Stored records:
^^^^
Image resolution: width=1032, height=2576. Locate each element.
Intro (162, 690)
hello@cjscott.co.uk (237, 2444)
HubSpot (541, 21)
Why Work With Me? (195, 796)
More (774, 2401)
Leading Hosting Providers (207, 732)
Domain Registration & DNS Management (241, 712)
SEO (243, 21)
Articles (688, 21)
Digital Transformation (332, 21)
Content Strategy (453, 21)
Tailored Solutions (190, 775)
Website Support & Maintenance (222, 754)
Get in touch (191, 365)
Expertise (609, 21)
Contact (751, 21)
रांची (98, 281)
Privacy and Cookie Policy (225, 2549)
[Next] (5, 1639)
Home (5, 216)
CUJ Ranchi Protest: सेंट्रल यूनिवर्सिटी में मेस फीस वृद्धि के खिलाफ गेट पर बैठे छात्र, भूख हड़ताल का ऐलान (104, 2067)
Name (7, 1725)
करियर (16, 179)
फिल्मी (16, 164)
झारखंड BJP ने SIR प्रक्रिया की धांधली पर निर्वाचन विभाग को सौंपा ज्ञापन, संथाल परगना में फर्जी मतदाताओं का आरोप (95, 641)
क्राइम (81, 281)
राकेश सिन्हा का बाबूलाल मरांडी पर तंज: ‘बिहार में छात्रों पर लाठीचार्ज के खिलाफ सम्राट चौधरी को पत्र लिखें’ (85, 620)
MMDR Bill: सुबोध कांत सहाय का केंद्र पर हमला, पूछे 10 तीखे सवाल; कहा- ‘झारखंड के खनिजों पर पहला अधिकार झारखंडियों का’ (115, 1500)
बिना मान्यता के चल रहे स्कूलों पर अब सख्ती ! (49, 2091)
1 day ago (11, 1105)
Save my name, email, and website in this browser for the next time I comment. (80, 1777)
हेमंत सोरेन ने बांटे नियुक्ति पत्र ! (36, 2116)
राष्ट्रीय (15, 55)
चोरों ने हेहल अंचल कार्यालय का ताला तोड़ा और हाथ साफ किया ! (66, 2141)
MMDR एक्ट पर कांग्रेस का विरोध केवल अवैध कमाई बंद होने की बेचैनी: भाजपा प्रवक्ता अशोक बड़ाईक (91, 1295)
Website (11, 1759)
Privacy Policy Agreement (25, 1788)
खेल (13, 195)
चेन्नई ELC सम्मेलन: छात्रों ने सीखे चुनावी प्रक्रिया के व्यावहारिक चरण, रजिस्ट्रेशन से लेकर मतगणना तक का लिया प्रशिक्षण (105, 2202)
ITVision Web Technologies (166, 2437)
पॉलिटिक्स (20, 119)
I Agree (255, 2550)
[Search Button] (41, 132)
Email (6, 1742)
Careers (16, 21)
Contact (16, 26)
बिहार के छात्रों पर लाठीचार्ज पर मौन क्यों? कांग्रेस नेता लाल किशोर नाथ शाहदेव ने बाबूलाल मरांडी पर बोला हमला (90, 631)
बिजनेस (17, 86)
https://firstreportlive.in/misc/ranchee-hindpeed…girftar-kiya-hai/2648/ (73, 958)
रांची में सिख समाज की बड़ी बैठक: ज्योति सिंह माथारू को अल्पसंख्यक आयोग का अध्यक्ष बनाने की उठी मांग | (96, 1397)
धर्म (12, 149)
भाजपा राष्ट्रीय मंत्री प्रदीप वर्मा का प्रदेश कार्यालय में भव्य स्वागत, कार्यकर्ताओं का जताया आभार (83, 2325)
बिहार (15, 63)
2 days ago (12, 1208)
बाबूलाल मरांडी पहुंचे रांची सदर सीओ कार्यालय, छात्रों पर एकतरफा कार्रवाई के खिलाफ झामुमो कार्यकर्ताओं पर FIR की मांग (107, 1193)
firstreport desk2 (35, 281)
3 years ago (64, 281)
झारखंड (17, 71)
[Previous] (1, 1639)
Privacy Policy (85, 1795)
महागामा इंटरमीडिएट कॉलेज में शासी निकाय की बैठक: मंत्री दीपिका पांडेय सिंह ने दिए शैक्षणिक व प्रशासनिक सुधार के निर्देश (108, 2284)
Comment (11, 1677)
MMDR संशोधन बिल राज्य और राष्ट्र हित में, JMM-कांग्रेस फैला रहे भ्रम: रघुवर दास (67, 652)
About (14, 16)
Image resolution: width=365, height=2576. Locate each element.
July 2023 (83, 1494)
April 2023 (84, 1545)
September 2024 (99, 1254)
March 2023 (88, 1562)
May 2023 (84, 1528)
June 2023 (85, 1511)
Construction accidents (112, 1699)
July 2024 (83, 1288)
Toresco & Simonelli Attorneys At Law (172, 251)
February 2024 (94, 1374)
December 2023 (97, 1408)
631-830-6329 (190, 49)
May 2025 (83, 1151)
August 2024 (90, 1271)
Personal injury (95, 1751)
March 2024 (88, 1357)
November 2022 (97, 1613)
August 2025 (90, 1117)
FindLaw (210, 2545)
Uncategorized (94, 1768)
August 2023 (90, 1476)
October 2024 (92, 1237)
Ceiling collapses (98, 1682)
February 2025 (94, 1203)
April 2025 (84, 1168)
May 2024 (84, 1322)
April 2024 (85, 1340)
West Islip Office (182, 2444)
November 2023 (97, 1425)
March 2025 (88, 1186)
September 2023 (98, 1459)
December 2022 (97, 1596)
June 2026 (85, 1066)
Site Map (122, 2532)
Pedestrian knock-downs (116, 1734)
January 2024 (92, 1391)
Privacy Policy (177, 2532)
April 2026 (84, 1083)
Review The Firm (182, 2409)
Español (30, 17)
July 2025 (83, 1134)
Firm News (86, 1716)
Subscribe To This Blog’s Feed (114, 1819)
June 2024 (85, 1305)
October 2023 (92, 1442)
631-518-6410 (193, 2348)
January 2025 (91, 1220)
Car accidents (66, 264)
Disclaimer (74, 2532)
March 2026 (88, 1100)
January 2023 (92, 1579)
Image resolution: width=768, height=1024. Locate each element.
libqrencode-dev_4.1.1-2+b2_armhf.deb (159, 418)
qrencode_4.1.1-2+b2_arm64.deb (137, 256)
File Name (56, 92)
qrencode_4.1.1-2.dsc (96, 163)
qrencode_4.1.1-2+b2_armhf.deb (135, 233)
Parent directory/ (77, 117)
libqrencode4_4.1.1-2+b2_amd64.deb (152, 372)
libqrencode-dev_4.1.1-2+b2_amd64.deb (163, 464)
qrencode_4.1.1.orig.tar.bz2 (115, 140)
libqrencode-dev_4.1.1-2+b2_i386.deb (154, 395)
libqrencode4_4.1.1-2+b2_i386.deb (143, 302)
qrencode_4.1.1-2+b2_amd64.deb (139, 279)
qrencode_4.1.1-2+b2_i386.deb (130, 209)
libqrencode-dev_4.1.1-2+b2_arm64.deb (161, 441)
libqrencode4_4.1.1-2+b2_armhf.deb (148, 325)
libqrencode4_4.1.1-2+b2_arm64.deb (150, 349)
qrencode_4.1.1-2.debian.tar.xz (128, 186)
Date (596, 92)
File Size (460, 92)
^^^^
The reply should consist of all the records, repeated exactly.

## Solution for this exercise
Image resolution: width=1032, height=2576. Locate each element.
Intro (162, 690)
hello@cjscott.co.uk (237, 2444)
HubSpot (541, 21)
Why Work With Me? (195, 796)
More (774, 2401)
Leading Hosting Providers (207, 732)
Domain Registration & DNS Management (241, 712)
SEO (243, 21)
Articles (688, 21)
Digital Transformation (332, 21)
Content Strategy (453, 21)
Tailored Solutions (190, 775)
Website Support & Maintenance (222, 754)
Get in touch (191, 365)
Expertise (609, 21)
Contact (751, 21)
रांची (98, 281)
Privacy and Cookie Policy (225, 2549)
[Next] (5, 1639)
Home (5, 216)
CUJ Ranchi Protest: सेंट्रल यूनिवर्सिटी में मेस फीस वृद्धि के खिलाफ गेट पर बैठे छात्र, भूख हड़ताल का ऐलान (104, 2067)
Name (7, 1725)
करियर (16, 179)
फिल्मी (16, 164)
झारखंड BJP ने SIR प्रक्रिया की धांधली पर निर्वाचन विभाग को सौंपा ज्ञापन, संथाल परगना में फर्जी मतदाताओं का आरोप (95, 641)
क्राइम (81, 281)
राकेश सिन्हा का बाबूलाल मरांडी पर तंज: ‘बिहार में छात्रों पर लाठीचार्ज के खिलाफ सम्राट चौधरी को पत्र लिखें’ (85, 620)
MMDR Bill: सुबोध कांत सहाय का केंद्र पर हमला, पूछे 10 तीखे सवाल; कहा- ‘झारखंड के खनिजों पर पहला अधिकार झारखंडियों का’ (115, 1500)
बिना मान्यता के चल रहे स्कूलों पर अब सख्ती ! (49, 2091)
1 day ago (11, 1105)
Save my name, email, and website in this browser for the next time I comment. (80, 1777)
हेमंत सोरेन ने बांटे नियुक्ति पत्र ! (36, 2116)
राष्ट्रीय (15, 55)
चोरों ने हेहल अंचल कार्यालय का ताला तोड़ा और हाथ साफ किया ! (66, 2141)
MMDR एक्ट पर कांग्रेस का विरोध केवल अवैध कमाई बंद होने की बेचैनी: भाजपा प्रवक्ता अशोक बड़ाईक (91, 1295)
Website (11, 1759)
Privacy Policy Agreement (25, 1788)
खेल (13, 195)
चेन्नई ELC सम्मेलन: छात्रों ने सीखे चुनावी प्रक्रिया के व्यावहारिक चरण, रजिस्ट्रेशन से लेकर मतगणना तक का लिया प्रशिक्षण (105, 2202)
ITVision Web Technologies (166, 2437)
पॉलिटिक्स (20, 119)
I Agree (255, 2550)
[Search Button] (41, 132)
Email (6, 1742)
Careers (16, 21)
Contact (16, 26)
बिहार के छात्रों पर लाठीचार्ज पर मौन क्यों? कांग्रेस नेता लाल किशोर नाथ शाहदेव ने बाबूलाल मरांडी पर बोला हमला (90, 631)
बिजनेस (17, 86)
https://firstreportlive.in/misc/ranchee-hindpeed…girftar-kiya-hai/2648/ (73, 958)
रांची में सिख समाज की बड़ी बैठक: ज्योति सिंह माथारू को अल्पसंख्यक आयोग का अध्यक्ष बनाने की उठी मांग | (96, 1397)
धर्म (12, 149)
भाजपा राष्ट्रीय मंत्री प्रदीप वर्मा का प्रदेश कार्यालय में भव्य स्वागत, कार्यकर्ताओं का जताया आभार (83, 2325)
बिहार (15, 63)
2 days ago (12, 1208)
बाबूलाल मरांडी पहुंचे रांची सदर सीओ कार्यालय, छात्रों पर एकतरफा कार्रवाई के खिलाफ झामुमो कार्यकर्ताओं पर FIR की मांग (107, 1193)
firstreport desk2 (35, 281)
3 years ago (64, 281)
झारखंड (17, 71)
[Previous] (1, 1639)
Privacy Policy (85, 1795)
महागामा इंटरमीडिएट कॉलेज में शासी निकाय की बैठक: मंत्री दीपिका पांडेय सिंह ने दिए शैक्षणिक व प्रशासनिक सुधार के निर्देश (108, 2284)
Comment (11, 1677)
MMDR संशोधन बिल राज्य और राष्ट्र हित में, JMM-कांग्रेस फैला रहे भ्रम: रघुवर दास (67, 652)
About (14, 16)
Image resolution: width=365, height=2576. Locate each element.
July 2023 (83, 1494)
April 2023 (84, 1545)
September 2024 (99, 1254)
March 2023 (88, 1562)
May 2023 (84, 1528)
June 2023 (85, 1511)
Construction accidents (112, 1699)
July 2024 (83, 1288)
Toresco & Simonelli Attorneys At Law (172, 251)
February 2024 (94, 1374)
December 2023 (97, 1408)
631-830-6329 (190, 49)
May 2025 (83, 1151)
August 2024 (90, 1271)
Personal injury (95, 1751)
March 2024 (88, 1357)
November 2022 (97, 1613)
August 2025 (90, 1117)
FindLaw (210, 2545)
Uncategorized (94, 1768)
August 2023 (90, 1476)
October 2024 (92, 1237)
Ceiling collapses (98, 1682)
February 2025 (94, 1203)
April 2025 (84, 1168)
May 2024 (84, 1322)
April 2024 (85, 1340)
West Islip Office (182, 2444)
November 2023 (97, 1425)
March 2025 (88, 1186)
September 2023 (98, 1459)
December 2022 (97, 1596)
June 2026 (85, 1066)
Site Map (122, 2532)
Pedestrian knock-downs (116, 1734)
January 2024 (92, 1391)
Privacy Policy (177, 2532)
April 2026 (84, 1083)
Review The Firm (182, 2409)
Español (30, 17)
July 2025 (83, 1134)
Firm News (86, 1716)
Subscribe To This Blog’s Feed (114, 1819)
June 2024 (85, 1305)
October 2023 (92, 1442)
631-518-6410 (193, 2348)
January 2025 (91, 1220)
Car accidents (66, 264)
Disclaimer (74, 2532)
March 2026 (88, 1100)
January 2023 (92, 1579)
Image resolution: width=768, height=1024. Locate each element.
libqrencode-dev_4.1.1-2+b2_armhf.deb (159, 418)
qrencode_4.1.1-2+b2_arm64.deb (137, 256)
File Name (56, 92)
qrencode_4.1.1-2.dsc (96, 163)
qrencode_4.1.1-2+b2_armhf.deb (135, 233)
Parent directory/ (77, 117)
libqrencode4_4.1.1-2+b2_amd64.deb (152, 372)
libqrencode-dev_4.1.1-2+b2_amd64.deb (163, 464)
qrencode_4.1.1.orig.tar.bz2 (115, 140)
libqrencode-dev_4.1.1-2+b2_i386.deb (154, 395)
libqrencode4_4.1.1-2+b2_i386.deb (143, 302)
qrencode_4.1.1-2+b2_amd64.deb (139, 279)
qrencode_4.1.1-2+b2_i386.deb (130, 209)
libqrencode-dev_4.1.1-2+b2_arm64.deb (161, 441)
libqrencode4_4.1.1-2+b2_armhf.deb (148, 325)
libqrencode4_4.1.1-2+b2_arm64.deb (150, 349)
qrencode_4.1.1-2.debian.tar.xz (128, 186)
Date (596, 92)
File Size (460, 92)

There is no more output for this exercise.